TASK TO COMPLETE: All lines from the one containing "The image size is (1920, 988)." down to the one containing "Given: Toggle center paragraph alignment", both ends included, are to be given again exactly; omit the rest of the listing below.

= Beginning of Section =

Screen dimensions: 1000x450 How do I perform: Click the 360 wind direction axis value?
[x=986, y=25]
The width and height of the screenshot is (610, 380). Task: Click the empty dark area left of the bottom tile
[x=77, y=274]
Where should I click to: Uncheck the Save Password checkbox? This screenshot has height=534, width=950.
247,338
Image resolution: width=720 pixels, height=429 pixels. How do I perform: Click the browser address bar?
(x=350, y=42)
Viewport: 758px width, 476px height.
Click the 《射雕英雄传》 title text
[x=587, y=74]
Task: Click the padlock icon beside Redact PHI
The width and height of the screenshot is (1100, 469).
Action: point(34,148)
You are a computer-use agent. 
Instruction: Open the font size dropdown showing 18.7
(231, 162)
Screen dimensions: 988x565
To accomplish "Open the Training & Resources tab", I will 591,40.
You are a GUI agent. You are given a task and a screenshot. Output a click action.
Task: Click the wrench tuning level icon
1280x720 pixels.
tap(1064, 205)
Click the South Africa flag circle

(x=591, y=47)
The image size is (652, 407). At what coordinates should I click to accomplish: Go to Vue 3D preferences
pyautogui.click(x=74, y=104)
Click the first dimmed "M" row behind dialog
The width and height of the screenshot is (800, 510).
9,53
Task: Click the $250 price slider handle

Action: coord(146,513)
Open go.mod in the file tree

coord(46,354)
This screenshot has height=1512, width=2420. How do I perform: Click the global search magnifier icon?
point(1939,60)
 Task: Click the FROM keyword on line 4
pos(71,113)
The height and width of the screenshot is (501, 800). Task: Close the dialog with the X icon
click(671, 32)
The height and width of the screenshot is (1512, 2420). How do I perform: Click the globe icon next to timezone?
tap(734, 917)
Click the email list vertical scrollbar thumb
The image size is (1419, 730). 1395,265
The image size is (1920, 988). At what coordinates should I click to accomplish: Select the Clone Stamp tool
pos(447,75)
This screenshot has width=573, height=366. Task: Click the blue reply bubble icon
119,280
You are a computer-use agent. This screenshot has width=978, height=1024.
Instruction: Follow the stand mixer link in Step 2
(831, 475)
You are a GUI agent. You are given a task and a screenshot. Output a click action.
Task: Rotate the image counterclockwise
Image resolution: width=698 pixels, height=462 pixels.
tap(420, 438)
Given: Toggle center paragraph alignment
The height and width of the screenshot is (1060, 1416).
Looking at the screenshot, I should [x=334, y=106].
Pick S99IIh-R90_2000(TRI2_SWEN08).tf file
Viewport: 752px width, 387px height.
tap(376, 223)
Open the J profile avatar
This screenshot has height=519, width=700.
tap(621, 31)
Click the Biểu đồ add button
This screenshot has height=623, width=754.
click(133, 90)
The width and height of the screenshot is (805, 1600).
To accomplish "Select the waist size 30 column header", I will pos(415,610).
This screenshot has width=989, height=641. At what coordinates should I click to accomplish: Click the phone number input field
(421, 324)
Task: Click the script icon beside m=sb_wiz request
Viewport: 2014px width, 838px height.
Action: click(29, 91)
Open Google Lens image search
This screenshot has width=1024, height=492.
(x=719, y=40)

= End of Section =

ANSWER BOX:
The image size is (1920, 988). At what coordinates should I click to accomplish: Select the Clone Stamp tool
pos(447,75)
This screenshot has width=573, height=366. Task: Click the blue reply bubble icon
119,280
You are a computer-use agent. This screenshot has width=978, height=1024.
Instruction: Follow the stand mixer link in Step 2
(831, 475)
You are a GUI agent. You are given a task and a screenshot. Output a click action.
Task: Rotate the image counterclockwise
Image resolution: width=698 pixels, height=462 pixels.
tap(420, 438)
Given: Toggle center paragraph alignment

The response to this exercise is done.